Topeng monyet, sebagaimana kita tahu, adalah pertunjukan mini sirkus kampung keliling yang terdiri atas monyet sebagai lakon dan narator yang bercerita (sekaligus juga tukang ganti properti si lakon). Pada tahun 2013, ketika Jokowi masih menjabat sebagai Gubernur DKI Jakarta, pertunjukan ini sempat dilarang di Jakarta karena dianggap mengeksploitasi monyet, atau mungkin bisa dibilang tidak berperikehewanan. Ada juga yang melakukan kampanye animal welfare berjudul Indonesia Bebas Topeng Monyet 2020 yang menganggap profesi topeng monyet sangat eksploitatif terhadap hewan sehingga tidak layak dijadikan ladang untuk mencari nafkah.

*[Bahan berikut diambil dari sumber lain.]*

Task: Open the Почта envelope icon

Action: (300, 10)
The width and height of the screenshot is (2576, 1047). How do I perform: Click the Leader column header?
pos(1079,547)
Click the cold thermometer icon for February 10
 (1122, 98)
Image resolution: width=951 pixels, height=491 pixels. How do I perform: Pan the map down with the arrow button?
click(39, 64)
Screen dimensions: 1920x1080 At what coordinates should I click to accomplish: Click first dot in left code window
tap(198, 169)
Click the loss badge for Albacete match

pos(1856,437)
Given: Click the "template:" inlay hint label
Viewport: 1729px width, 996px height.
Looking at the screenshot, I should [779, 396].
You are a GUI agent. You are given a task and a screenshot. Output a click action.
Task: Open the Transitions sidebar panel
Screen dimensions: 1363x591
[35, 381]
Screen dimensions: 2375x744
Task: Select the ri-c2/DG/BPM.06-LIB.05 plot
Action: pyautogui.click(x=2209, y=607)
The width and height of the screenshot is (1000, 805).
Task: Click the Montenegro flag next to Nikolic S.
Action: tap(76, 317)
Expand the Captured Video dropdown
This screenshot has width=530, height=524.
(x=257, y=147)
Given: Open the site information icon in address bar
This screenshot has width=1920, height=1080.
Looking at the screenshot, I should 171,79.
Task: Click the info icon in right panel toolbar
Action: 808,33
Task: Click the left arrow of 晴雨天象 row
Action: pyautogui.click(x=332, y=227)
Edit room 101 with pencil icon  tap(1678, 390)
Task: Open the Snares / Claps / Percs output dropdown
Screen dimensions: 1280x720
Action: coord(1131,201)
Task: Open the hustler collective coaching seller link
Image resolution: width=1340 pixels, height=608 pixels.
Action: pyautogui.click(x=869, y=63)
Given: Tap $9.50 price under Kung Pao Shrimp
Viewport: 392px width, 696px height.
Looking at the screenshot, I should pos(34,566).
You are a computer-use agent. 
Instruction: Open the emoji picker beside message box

Hal ini memang dilematis. Di satu sisi, kita tidak dapat memungkiri bahwa animal cruelty dalam praktik topeng monyet memang ada. Di sisi lain, kita juga harus memikirkan solusi bagi pegiat topeng monyet, karena “mematikan” sumber penghidupan orang lain juga merupakan hal yang tidak sepatutnya dilakukan.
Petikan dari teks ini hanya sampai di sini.